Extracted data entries
────────────────────────────────────────

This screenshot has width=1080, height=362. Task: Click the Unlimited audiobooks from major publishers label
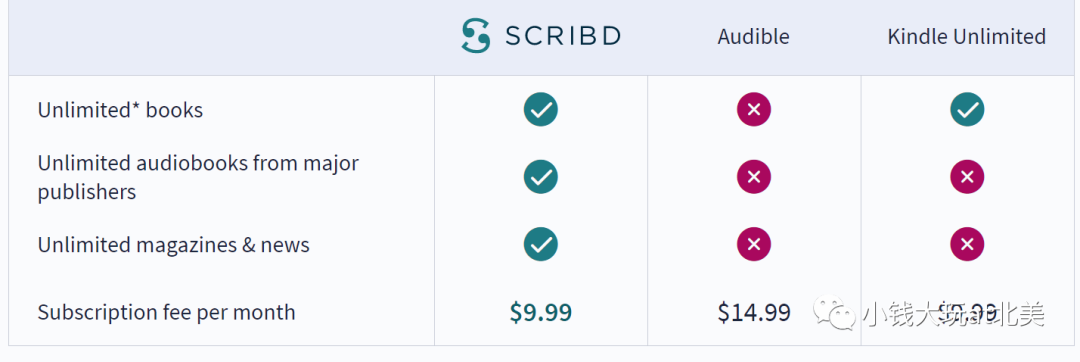click(x=198, y=177)
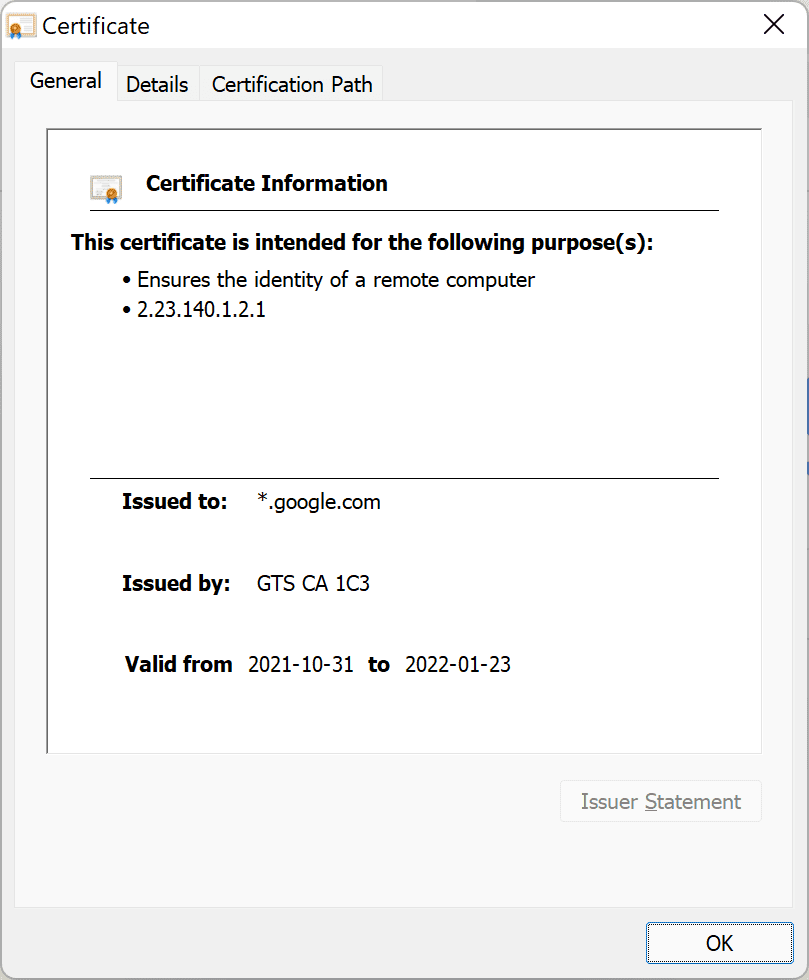Screen dimensions: 809x980
Task: Click the 2.23.140.1.2.1 policy OID
Action: coord(201,309)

────────────────────────────────────────

▶ Assignment
An exact reproduction of the data is required, with pictures excluded.

▶ Reply to the exercise
This screenshot has width=1080, height=362. Task: Click the Unlimited audiobooks from major publishers label
click(x=198, y=177)
Screen dimensions: 809x980
Task: Click the 2.23.140.1.2.1 policy OID
Action: coord(201,309)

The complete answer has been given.